> _Task list_
a) Answer these questions using the text on BNCweb's limitations:
(i) From which server software does BNCweb take both strengths and limitations?
(ii) After searching for pretty, which feature finds cases where it is followed within five words by a noun?
(iii) Which version of BNCweb does the text describe?
b) Supply what follows the last sentence of the text on BNCweb's limitations.

> _Source_
────────────────────
Inherent limitations
BNCweb inherits many of its strengths from the SARA server software. However, it also derives from SARA
some of its limitations.
The possibly most noticeable limitation is the fact that a BNC query always has to start off as lexical in nature.
In other words, it is not possible to search for grammatical patterns (using POS-tags) from the outset. The
following searches therefore cannot be carried out:
-
Find all nouns in the BNC
(But you can compile a Frequency list of all nouns and then perform queries individually.)
-
Find any instance where pretty is followed by an adjective
(But you can first search for pretty and then use the Sort
feature to retrieve this data).
-
Find any instance where pretty is followed within five words by a noun
(But you can first search for pretty and then use the Tag sequence search
feature to retrieve this data).
In its current version (2.0), BNCweb cannot from the outset restrict searches to user-defined subcorpora.
Rather, queries need to be performed over the whole BNC first, to be followed by a restriction to the subcorpus
of your choice. It is, however, possible to restrict queries by a whole range of metatextual categories from the outset. Please consult
the Standard query and Create/edit subcorpora manual
pages for clarification.
────────────────────
Stored data
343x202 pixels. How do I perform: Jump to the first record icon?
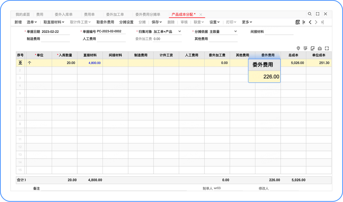tap(304, 22)
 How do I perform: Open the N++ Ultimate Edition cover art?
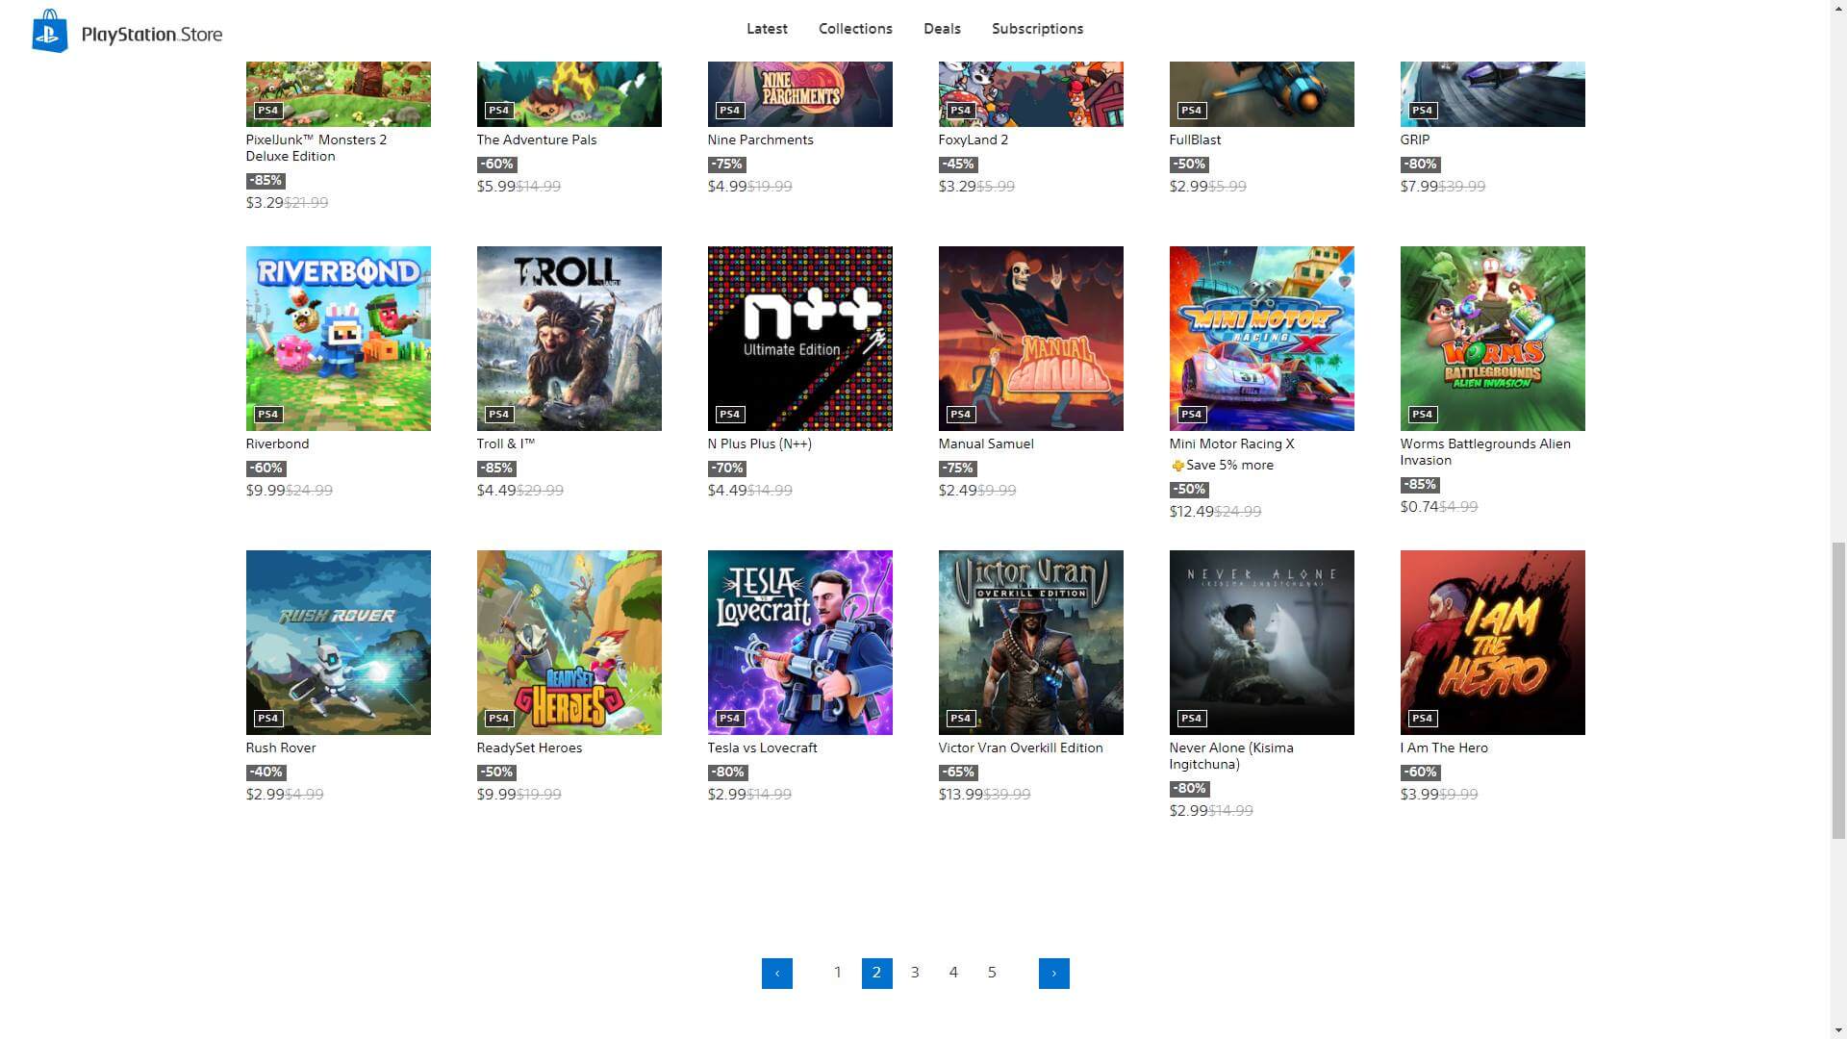coord(799,338)
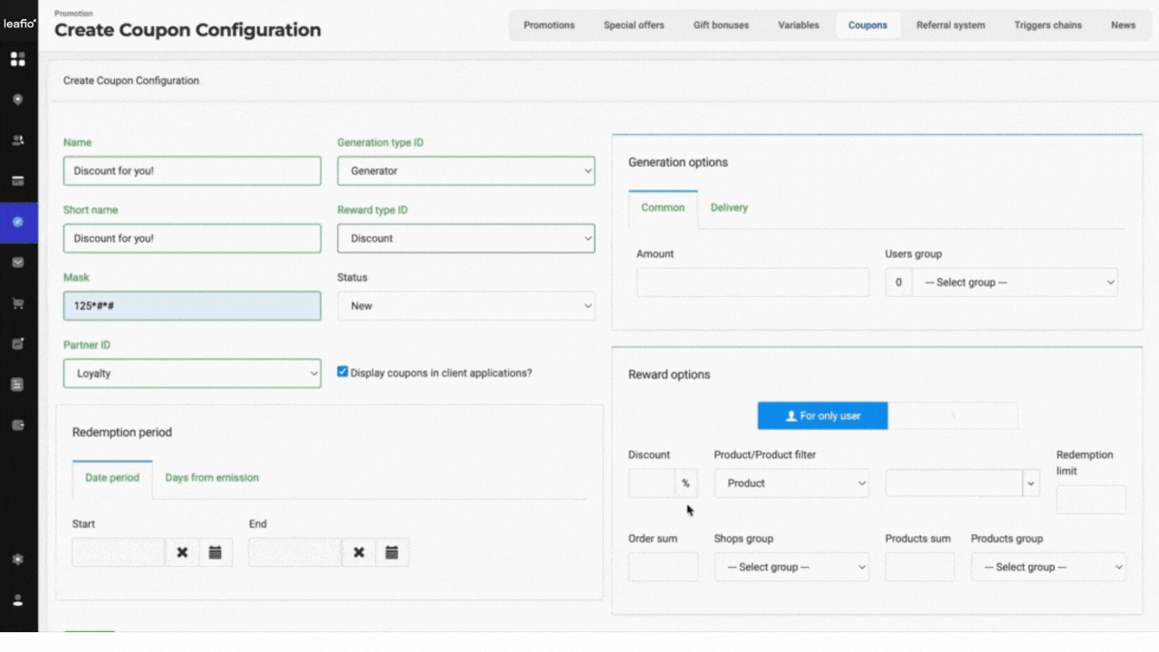The height and width of the screenshot is (652, 1159).
Task: Clear the Start date with X icon
Action: 182,552
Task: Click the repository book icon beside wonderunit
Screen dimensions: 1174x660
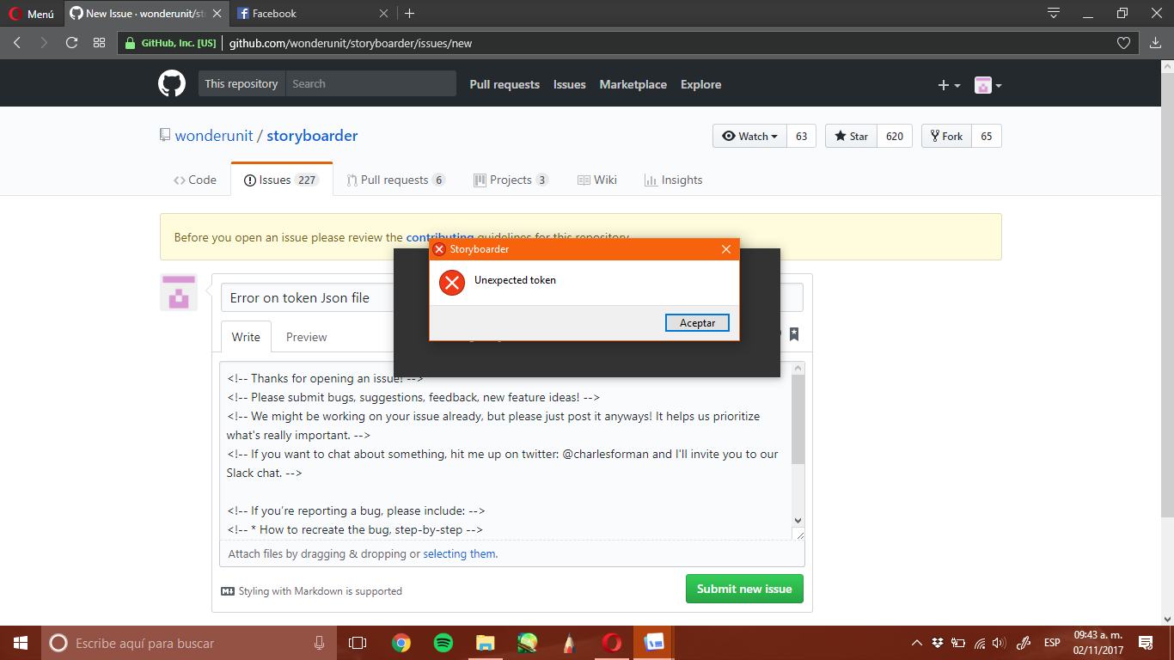Action: pyautogui.click(x=164, y=135)
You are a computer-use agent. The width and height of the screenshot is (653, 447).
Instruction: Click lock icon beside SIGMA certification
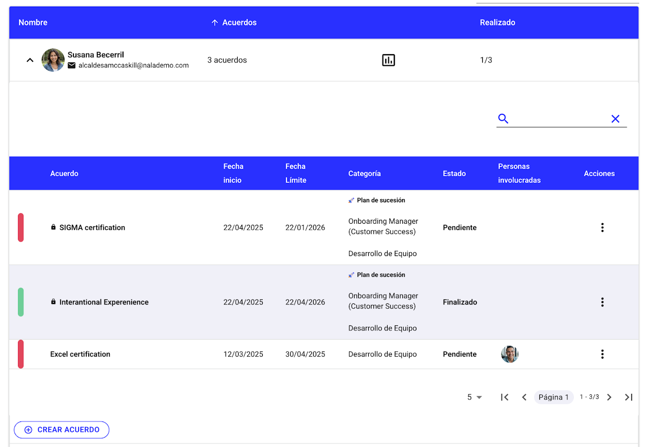53,227
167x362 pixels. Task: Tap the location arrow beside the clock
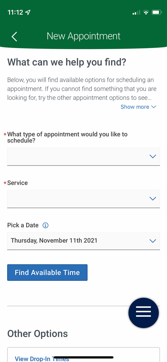28,12
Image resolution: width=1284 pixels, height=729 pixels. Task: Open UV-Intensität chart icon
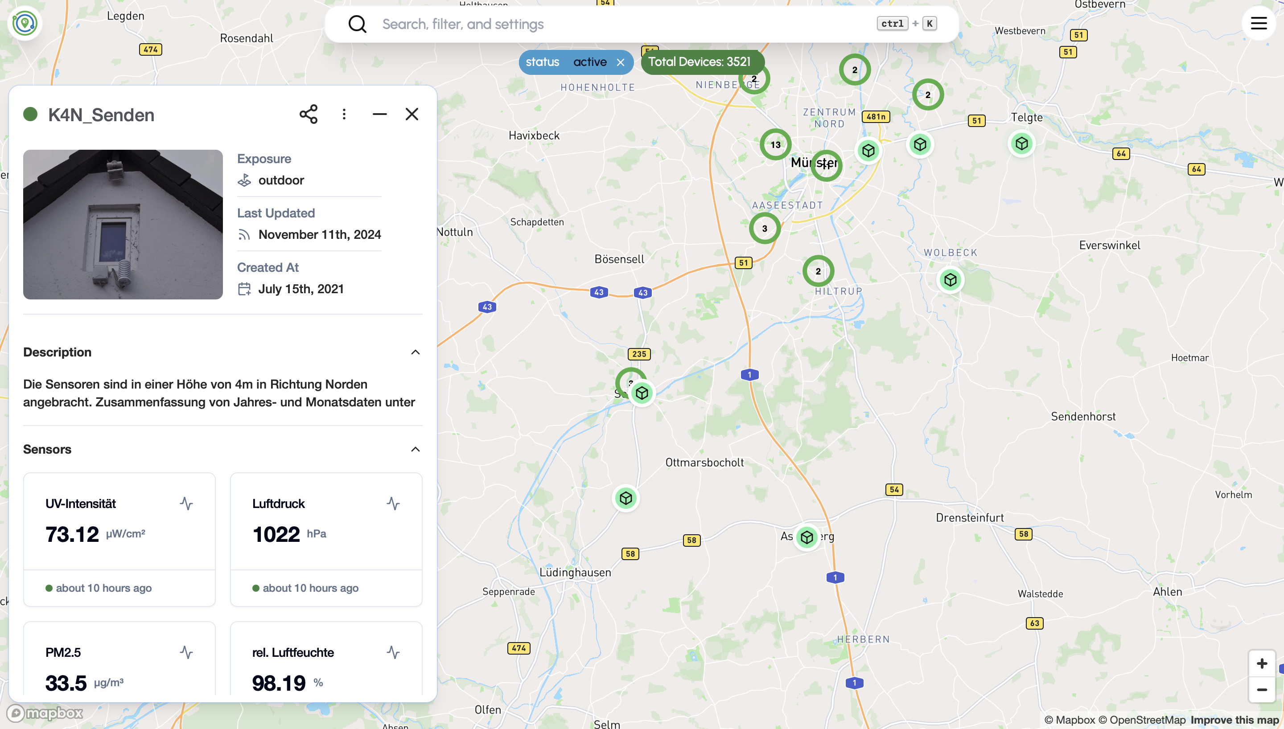pos(186,503)
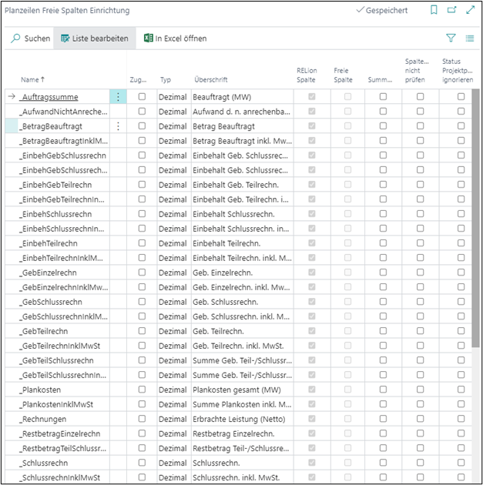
────────────────────
> _Outputs_
a)
(i) The SARA server software.
(ii) The Tag sequence search feature.
(iii) Version 2.0.

b)
BNCweb does not offer a user-friendly interface to all functions supported by the SARA server software. Some
minor features may be added in the future. It is, however, possible to enter any query conforming to CQL-query syntax
into the search box of the main page in BNCweb.
System-dependent limitations
BNCweb offers some features which are highly CPU-intensive and require a lot of disk-space. Default limits
are therefore imposed on the following four features in terms of the number of hits to which they can be applied:
- Collocations
- Distribution analysis
- Sort
- Tag sequence search
A warning message will be displayed when your query result has more hits than allowed. If you need
to use any of these features with a larger number of hits, contact your system administrator
who can increase the limit globally or for individual users.
Methodological limitations
BNCweb has been designed to offer user-friendly access to a whole wealth of data in the BNC. It produces
descriptive statistics on the fly that would require considerable "manual" work on the part of the researcher
with other corpus linguistics tools. While this is certainly one of its advantages, it also has drawbacks: In our
experience, users have sometimes exhibited too much enthusiasm at being able to compile endless lists and tables.
It is important to stress that BNCweb produces only raw data - a meaningful interpretation of this data remains the task
of the researcher. BNCweb can't replace human intuition - but it can relieve the careful scholar of a lot of tedious work.
(See also the note on the Distribution feature.)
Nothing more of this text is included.